Physical properties of composites cured with conventional light or argon laser

Abstract

Purpose: To evaluate and compare diametral tensile strength (DTS), compressive strength (CS) and flexural strength (FS) of a hybrid and a microfill resin composite restorative material polymerized by an argon laser for 10 seconds (AL10) and 20 seconds (AL20) vs. a conventional visible light for 40 seconds (VL40).

Materials and methods: Five specimens of resin composite, Herculite XRV, shade A-2 and Durafill VS, shade B-2, were made for each set of physical properties tested, for a total of 18 groups and 90 specimens. ANSI/ADA Specification #27 for direct filling resins was used as the protocol for specimen preparation and physical properties testing. An argon laser at approximately 285 mW, 6 mm beam size, power density of approximately 1,000 mW/cm2, and a conventional visible light at approximately 470 mW, 13 mm beam size, power density of approximately 354 mW/cm2, were used to polymerize the composite. Samples were stored in water in light-proof containers at 37 degrees C for at least 7 days and then tested on a Zwick universal testing machine. Mean DTS, CS or FS (MPa) values were calculated for each group.
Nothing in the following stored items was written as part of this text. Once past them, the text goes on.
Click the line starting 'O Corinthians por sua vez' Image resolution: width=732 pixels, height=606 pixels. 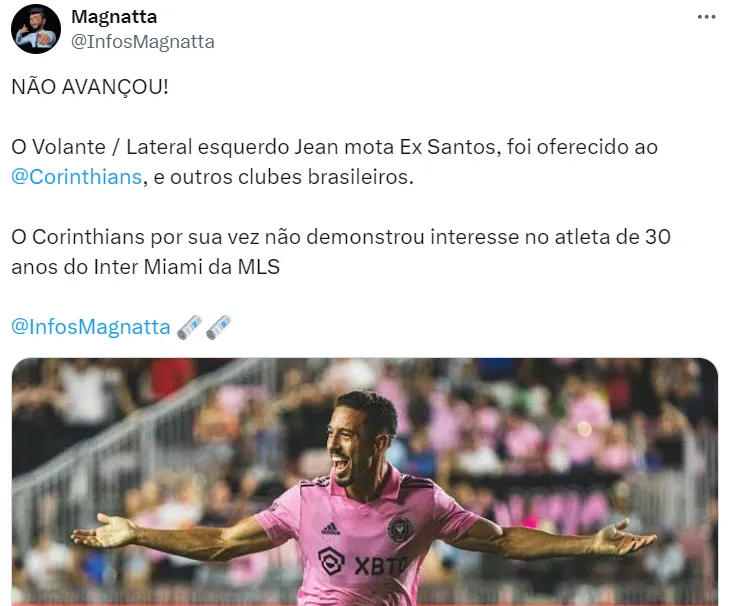(341, 237)
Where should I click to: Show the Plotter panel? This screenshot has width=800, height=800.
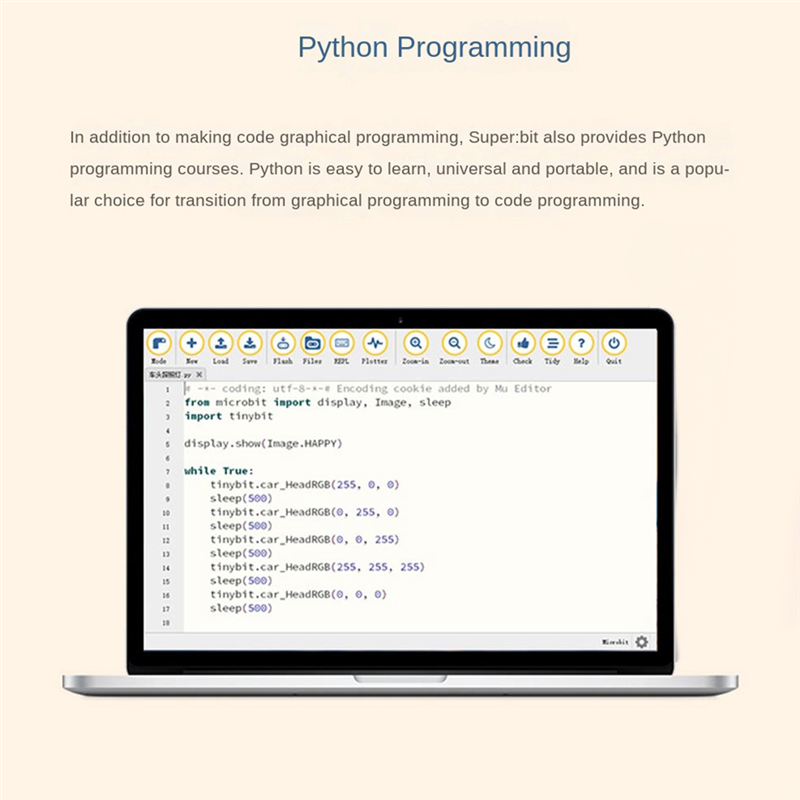[x=374, y=343]
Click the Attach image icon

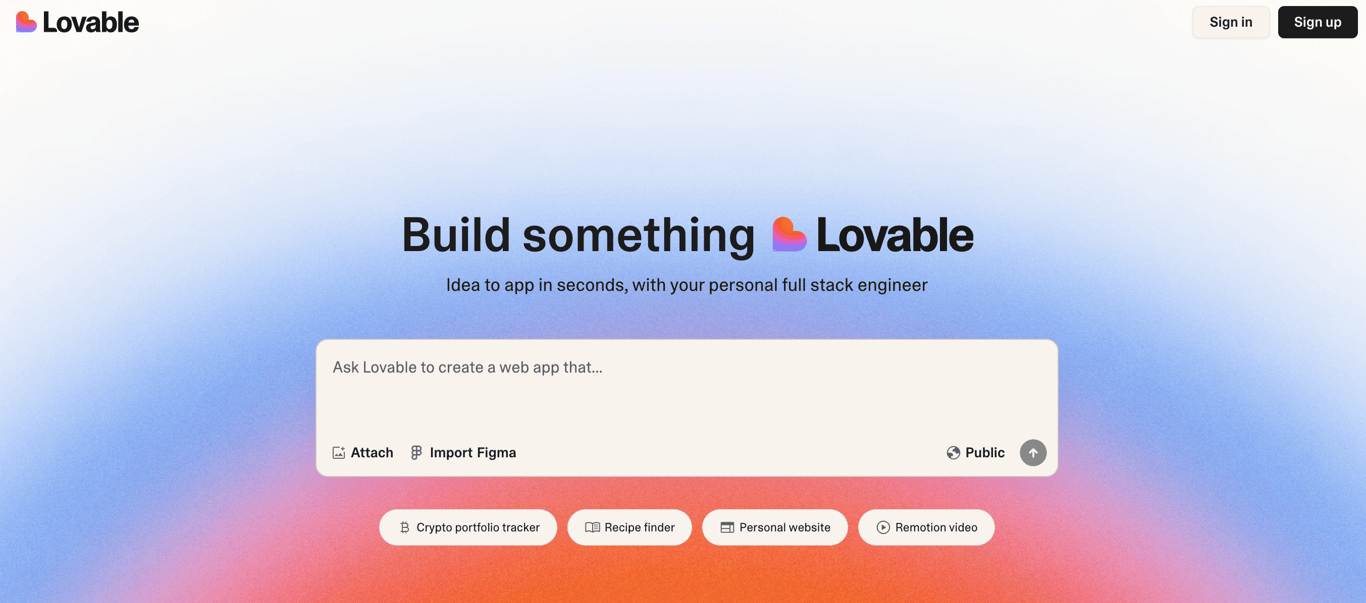point(338,452)
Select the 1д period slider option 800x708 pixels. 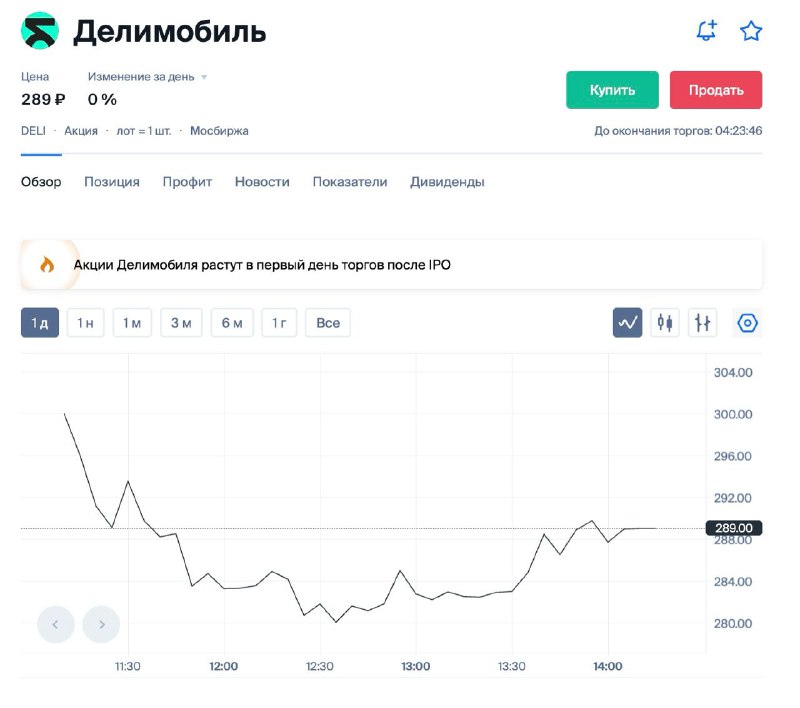click(x=38, y=322)
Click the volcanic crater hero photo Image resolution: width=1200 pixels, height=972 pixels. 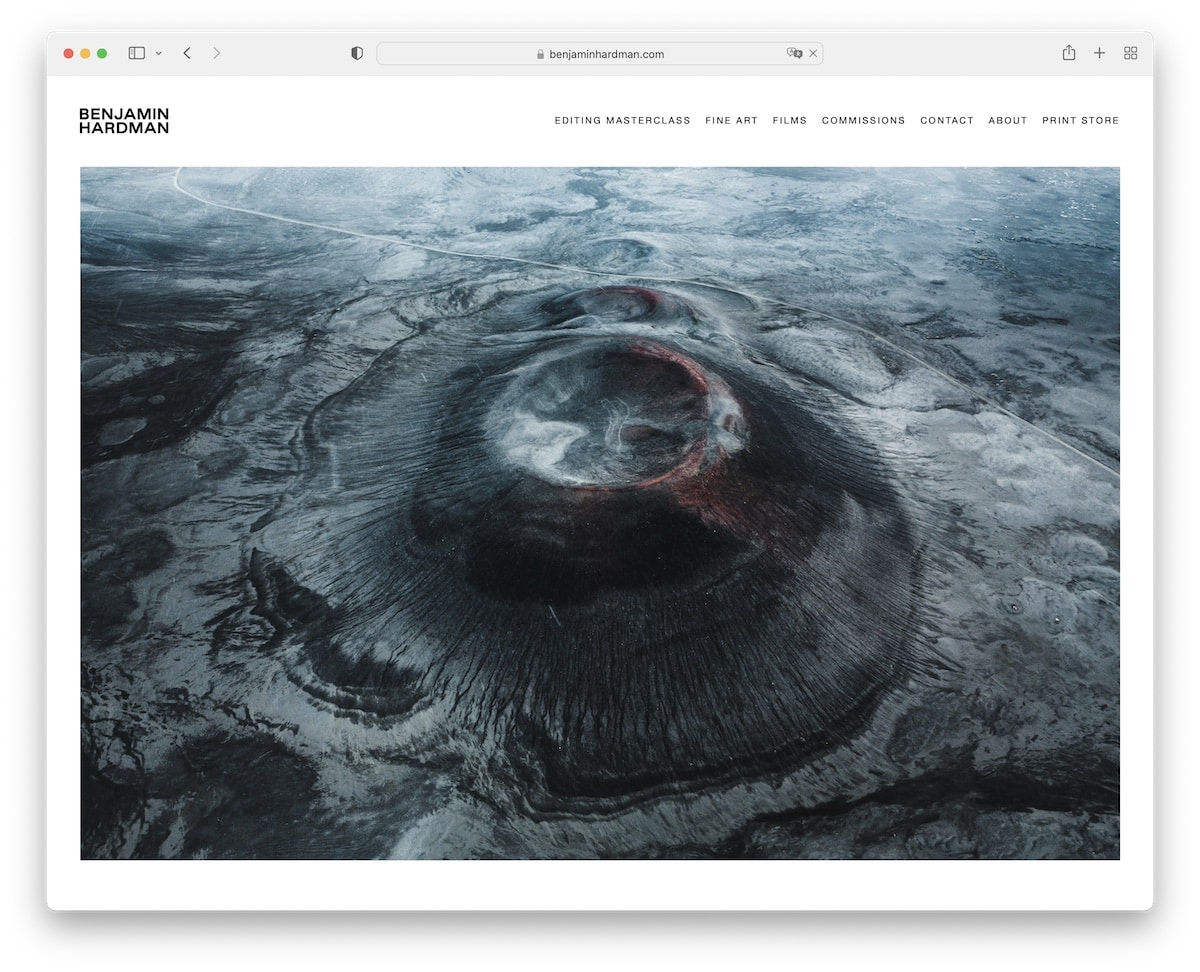[x=600, y=512]
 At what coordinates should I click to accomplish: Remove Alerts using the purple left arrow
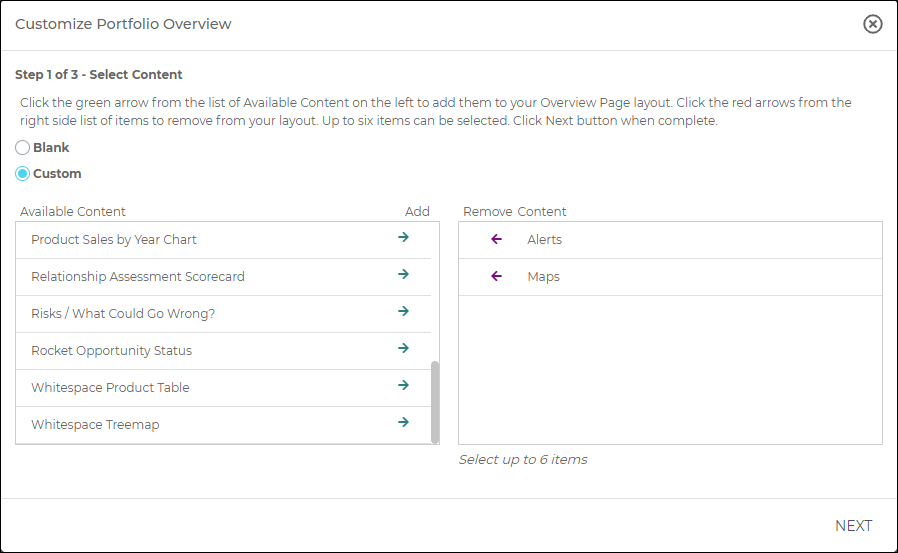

Results: Herculite XRV's physical properties were not significantly affected by light source or exposure time. Light source or exposure time had no significant effect on DTS for Durafill VS. Significantly lower FS was found for Durafill VS, when cured for 10 seconds with the argon laser compared to 20 seconds with the laser or 40 seconds with the conventional light. In addition, significantly lower CS was found for the Durafill VS when polymerized with the laser at 10 seconds compared to the conventional light at 40 seconds.